Decoupled Continuous-Time Reinforcement Learning via Hamiltonian Flow
This addresses a fundamental problem in control applications like finance and robotics where decisions are event-driven and non-uniform, offering a more reliable and efficient solution compared to existing continuous-time and discrete-time baselines.
The paper tackles the challenge of continuous-time reinforcement learning where standard discrete-time methods fail due to action information loss as time steps shrink, by proposing a decoupled actor-critic algorithm with alternating updates for the advantage-rate and value functions. It achieves a 21% profit in a real-world trading task, nearly doubling the performance of the second-best method.

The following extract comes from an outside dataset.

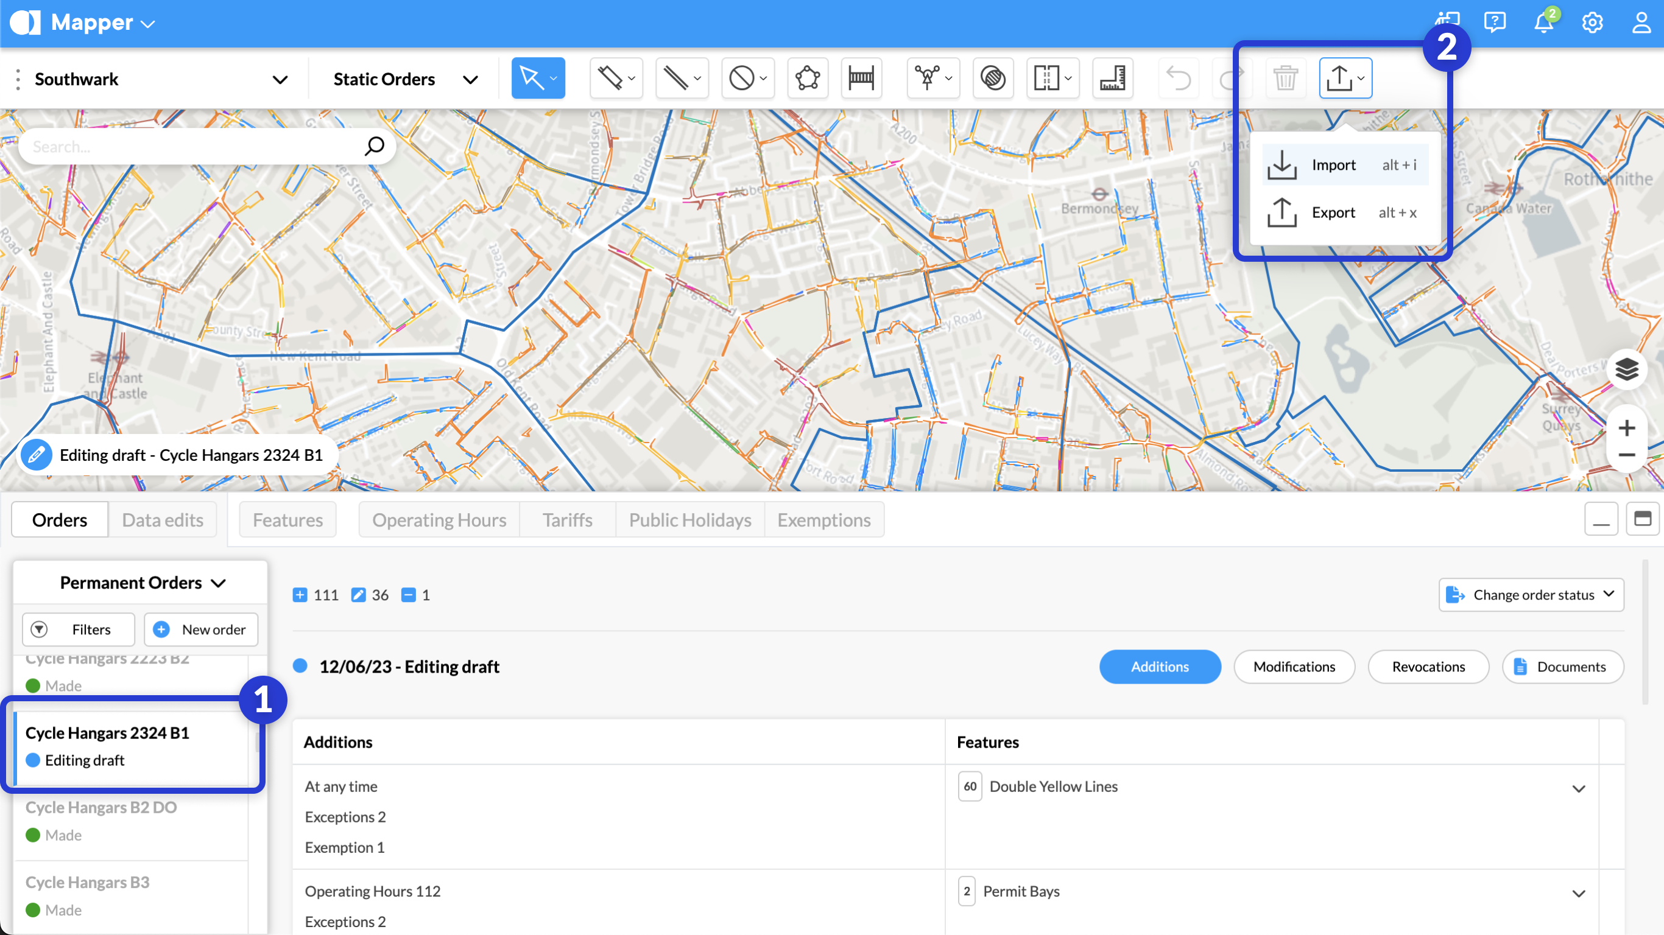Expand the Double Yellow Lines row
This screenshot has height=935, width=1664.
pos(1578,788)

Many real-world control problems, ranging from finance to robotics, evolve in continuous time with non-uniform, event-driven decisions. Standard discrete-time reinforcement learning (RL), based on fixed-step Bellman updates, struggles in this setting: as time gaps shrink, the $Q$-function collapses to the value function $V$, eliminating action ranking. Existing continuous-time methods reintroduce action information via an advantage-rate function $q$. However, they enforce optimality through complicated martingale losses or orthogonality constraints, which are sensitive to the choice of test processes. These approaches entangle $V$ and $q$ into a large, complex optimization problem that is difficult to train reliably. To address these limitations, we propose a novel decoupled continuous-time actor-critic algorithm with alternating updates: $q$ is learned from diffusion generators on $V$, and $V$ is updated via a Hamiltonian-based value flow that remains informative under infinitesimal time steps, where standard max/softmax backups fail. Theoretically, we prove rigorous convergence via new probabilistic arguments, sidestepping the challenge that generator-based Hamiltonians lack Bellman-style contraction under the sup-norm. Empirically, our method outperforms prior continuous-time and leading discrete-time baselines across challenging continuous-control benchmarks and a real-world trading task, achieving 21% profit over a single quarter$-$nearly doubling the second-best method.